RMC Sport

Roland-Garros: Osaka va boycotter les conférences de presse

Dans un message posté mercredi soir sur ses réseaux sociaux, Naomi Osaka a expliqué qu'elle ne prendrait pas part aux conférences de presse durant Roland-Garros, qui se déroulera du 30 mai au 13 juin. La Japonaise entend préserver "sa santé mentale".

Naomi Osaka a-t-elle lancé le début d'un conflit ouvert avec les journalistes mercredi soir? La n°2 mondiale a, en tout cas, jeté un gros coup de froid à quelques jours du début de l'édition 2021 de Roland-Garros.

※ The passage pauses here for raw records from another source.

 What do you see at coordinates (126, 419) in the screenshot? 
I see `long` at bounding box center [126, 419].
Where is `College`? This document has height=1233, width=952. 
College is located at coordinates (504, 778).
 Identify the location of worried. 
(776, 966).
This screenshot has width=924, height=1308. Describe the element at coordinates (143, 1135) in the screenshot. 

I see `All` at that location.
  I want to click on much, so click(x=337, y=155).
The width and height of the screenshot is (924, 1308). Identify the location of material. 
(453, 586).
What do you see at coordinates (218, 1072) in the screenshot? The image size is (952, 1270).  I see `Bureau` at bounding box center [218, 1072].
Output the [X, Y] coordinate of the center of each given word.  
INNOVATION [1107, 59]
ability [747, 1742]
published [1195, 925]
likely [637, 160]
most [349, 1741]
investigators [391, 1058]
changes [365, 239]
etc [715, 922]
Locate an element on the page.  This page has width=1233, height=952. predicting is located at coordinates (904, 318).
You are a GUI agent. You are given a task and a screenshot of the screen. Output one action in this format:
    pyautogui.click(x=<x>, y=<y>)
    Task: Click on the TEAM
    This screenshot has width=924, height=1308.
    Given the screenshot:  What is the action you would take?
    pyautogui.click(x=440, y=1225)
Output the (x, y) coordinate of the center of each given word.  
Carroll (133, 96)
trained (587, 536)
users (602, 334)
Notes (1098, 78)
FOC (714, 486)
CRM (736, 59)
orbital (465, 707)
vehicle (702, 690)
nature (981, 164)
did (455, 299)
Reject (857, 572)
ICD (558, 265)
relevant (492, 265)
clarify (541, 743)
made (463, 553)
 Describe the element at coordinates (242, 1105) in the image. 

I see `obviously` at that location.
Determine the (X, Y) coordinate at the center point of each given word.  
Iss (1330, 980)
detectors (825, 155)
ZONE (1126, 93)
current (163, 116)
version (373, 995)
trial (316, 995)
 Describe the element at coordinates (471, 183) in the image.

Dans un message relayé sur ses réseaux sociaux, la Japonaise explique qu'elle n'assistera pas aux conférences de presse durant toute la quinzaine du Grand Chelem parisien : "j'ai souvent ressenti que les gens n'ont pas de considération pour la santé mentale des athlètes, et cela se confirme quand je vois une conférence ou lorsque j'y participe. Je me suis souvent retrouvé à répondre à des questions qui ont déjà été posées plusieurs fois, ou des questions qui sèment le trouble dans nos esprits, et je ne vais pas me soumettre à des gens qui doutent de moi", écrit-elle.

"J'ai vu beaucoup d'athlètes se décomposer dans une salle de presse après une défaite"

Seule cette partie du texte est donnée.